_ABOUT THIS TASK_: Across these entries, count the lines holding the string "will"; the number is the whole answer.

_DATA UNDER STUDY_:
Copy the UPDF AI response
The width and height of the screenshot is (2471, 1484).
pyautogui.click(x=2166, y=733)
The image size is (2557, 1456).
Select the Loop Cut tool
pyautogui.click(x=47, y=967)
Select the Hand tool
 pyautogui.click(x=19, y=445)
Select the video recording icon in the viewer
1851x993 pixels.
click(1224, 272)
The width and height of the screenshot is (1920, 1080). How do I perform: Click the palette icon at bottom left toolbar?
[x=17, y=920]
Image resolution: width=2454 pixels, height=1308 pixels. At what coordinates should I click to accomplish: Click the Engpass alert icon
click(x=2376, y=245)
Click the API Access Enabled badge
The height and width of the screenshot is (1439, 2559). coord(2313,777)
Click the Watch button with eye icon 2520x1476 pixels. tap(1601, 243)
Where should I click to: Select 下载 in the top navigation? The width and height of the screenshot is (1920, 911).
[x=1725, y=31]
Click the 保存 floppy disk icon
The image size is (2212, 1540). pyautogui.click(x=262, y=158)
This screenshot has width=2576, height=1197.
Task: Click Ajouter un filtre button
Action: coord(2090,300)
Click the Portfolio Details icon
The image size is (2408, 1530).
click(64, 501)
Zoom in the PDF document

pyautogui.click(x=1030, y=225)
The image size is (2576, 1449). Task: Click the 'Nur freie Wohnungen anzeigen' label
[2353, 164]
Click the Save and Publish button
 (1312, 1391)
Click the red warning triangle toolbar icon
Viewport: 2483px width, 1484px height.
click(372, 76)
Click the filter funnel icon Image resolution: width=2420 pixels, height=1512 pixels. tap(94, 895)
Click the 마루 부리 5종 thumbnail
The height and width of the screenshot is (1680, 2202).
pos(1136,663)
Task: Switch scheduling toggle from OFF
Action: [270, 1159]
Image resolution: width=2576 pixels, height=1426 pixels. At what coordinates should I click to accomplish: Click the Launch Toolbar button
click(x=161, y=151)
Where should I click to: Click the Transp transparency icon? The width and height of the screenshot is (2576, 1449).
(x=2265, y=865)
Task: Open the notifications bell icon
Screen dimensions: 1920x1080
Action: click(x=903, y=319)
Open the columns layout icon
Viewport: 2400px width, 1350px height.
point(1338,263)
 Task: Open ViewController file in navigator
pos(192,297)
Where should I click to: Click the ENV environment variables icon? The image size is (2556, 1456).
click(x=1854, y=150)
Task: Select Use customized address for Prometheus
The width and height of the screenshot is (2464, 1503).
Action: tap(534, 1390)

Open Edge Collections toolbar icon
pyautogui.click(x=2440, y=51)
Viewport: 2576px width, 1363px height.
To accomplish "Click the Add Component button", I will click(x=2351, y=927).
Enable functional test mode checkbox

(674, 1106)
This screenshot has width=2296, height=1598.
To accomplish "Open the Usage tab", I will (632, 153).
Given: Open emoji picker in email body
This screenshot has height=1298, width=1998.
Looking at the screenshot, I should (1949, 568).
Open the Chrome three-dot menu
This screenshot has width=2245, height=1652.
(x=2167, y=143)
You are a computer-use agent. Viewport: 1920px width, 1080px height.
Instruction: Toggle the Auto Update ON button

_ANSWER TO THE PROBLEM_: 2